2001: l’odissea di Swissair
La fine della prestigiosa Swissair ha davvero sbalordito, lasciando numerosi interrogativi sulle effettive capacità dell'élite nazionale di guidare il paese.
Rischiato il collasso
E chi l’avrebbe creduto possibile? Swissair, la multinazionale con 70’000 dipendenti e 16 miliardi all’anno di cifra d’affari, la classica azienda modello (o almeno ritenuta tale), una specie di religione per collaboratori, clienti e partner commerciali si è letteralmente sgretolata. Zavorrata da miliardi di debiti e messa a terra dall’assenza della necessaria liquidità per pagare il cherosene degli aerei. Una vergogna per l’intera nazione.
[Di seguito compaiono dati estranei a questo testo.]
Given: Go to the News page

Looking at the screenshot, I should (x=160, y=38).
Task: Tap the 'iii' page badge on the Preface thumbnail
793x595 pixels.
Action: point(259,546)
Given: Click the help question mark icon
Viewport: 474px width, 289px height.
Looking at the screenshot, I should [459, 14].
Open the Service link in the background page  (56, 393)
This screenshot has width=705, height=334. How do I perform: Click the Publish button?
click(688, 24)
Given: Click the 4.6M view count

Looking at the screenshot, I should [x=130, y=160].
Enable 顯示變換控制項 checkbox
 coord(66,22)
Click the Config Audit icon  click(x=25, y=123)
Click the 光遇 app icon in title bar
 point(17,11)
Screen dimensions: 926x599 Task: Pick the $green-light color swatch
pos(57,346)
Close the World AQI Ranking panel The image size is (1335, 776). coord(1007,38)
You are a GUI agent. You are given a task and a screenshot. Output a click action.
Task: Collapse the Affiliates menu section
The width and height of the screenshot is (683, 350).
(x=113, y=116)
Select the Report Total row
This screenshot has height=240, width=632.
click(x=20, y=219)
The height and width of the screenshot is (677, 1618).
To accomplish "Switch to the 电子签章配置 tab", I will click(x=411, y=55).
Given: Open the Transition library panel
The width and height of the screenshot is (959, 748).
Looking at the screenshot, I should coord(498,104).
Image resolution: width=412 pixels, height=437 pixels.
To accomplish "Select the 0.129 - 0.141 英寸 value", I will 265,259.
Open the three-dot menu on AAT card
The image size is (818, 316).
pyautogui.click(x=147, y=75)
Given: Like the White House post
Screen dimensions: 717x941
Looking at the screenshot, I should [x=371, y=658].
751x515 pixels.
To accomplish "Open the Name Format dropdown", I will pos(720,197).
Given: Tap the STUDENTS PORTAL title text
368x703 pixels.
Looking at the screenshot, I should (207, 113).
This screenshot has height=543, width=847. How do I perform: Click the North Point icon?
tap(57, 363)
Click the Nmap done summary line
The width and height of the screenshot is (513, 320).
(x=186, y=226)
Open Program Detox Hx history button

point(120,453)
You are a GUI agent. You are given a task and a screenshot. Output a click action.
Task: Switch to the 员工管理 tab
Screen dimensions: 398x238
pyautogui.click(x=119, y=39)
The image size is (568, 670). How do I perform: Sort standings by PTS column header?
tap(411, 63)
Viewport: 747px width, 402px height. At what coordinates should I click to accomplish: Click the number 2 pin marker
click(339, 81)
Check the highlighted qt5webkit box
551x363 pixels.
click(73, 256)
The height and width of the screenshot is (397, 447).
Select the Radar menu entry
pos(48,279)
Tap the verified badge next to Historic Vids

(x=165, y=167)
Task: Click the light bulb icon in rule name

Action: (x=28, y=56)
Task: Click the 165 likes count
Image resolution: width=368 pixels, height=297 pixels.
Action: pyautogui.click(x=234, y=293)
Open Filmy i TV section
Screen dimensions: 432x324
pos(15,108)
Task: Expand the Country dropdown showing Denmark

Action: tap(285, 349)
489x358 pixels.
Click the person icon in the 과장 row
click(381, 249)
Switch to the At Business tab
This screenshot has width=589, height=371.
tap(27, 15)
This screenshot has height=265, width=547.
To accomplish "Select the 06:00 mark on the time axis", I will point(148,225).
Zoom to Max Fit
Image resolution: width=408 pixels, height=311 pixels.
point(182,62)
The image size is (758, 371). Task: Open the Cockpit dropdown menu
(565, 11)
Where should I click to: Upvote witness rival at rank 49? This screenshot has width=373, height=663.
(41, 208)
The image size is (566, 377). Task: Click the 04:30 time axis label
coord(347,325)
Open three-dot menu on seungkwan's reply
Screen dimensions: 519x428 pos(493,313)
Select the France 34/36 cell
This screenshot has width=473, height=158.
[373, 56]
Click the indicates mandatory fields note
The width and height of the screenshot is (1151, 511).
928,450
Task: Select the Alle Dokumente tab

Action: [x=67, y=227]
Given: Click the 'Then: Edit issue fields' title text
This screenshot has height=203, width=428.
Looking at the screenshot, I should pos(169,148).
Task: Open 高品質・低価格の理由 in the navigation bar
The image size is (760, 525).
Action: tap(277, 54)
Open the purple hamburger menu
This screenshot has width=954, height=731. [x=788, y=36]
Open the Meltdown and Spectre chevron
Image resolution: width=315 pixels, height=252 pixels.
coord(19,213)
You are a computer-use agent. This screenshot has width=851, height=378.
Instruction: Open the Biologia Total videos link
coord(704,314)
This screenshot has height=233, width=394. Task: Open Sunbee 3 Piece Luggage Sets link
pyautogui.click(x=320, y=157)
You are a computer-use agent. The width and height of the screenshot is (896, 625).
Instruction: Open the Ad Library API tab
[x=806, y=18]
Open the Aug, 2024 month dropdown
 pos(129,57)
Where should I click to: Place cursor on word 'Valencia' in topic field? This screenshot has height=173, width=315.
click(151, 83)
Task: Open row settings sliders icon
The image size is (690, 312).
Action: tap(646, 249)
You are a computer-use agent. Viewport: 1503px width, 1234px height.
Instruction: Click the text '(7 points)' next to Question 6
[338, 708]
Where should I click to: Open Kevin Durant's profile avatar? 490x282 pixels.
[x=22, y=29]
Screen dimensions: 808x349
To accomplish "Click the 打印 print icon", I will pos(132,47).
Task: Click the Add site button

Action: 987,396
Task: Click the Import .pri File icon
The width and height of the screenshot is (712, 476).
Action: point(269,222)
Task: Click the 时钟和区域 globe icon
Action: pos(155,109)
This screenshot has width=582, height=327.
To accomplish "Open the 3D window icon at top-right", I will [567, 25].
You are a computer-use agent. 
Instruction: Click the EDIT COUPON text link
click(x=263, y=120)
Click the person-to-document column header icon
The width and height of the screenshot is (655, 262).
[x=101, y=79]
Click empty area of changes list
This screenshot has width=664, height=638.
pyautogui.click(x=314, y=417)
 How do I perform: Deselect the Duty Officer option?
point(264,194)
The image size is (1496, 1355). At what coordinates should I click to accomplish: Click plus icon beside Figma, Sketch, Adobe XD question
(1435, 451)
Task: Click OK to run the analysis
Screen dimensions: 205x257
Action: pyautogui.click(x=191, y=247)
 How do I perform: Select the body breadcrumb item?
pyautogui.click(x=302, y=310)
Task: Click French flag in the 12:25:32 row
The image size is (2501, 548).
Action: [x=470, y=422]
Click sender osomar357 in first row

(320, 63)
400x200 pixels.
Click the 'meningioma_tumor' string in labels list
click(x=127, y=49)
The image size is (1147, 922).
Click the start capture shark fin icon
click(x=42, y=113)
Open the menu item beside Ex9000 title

Zurigo, il cuore dell’alta finanza elvetica, l’ha vista davvero brutta: i 10’000 posti di lavoro persi, sacrificati sull’altare della rinascita della “fenice”, si sarebbero quintuplicati senza l’intervento della Berna federale a sostegno di una parziale ripresa da parte della nuova Crossair delle attività di Swissair. Ciò nonostante, la disoccupazione sulla Limmat è in forte crescita: ha già raggiunto il 2.4 %, il livello più alto dell’intera Svizzera tedesca.
Il Cervino spuntato?
“Sono ancor oggi indignato per lo sperpero di risorse attuato da parte di un Consiglio di amministrazione (Cda) che non si è dimostrato all’altezza” dice a swissinfo Filippo Lombardi, consigliere agli Stati democristiano. “Ma non vanno dimenticate la cecità strategica di noi politici e tutta una serie di errori concreti, ad esempio da parte dei revisori dei conti”. Ce n’è per tutti insomma.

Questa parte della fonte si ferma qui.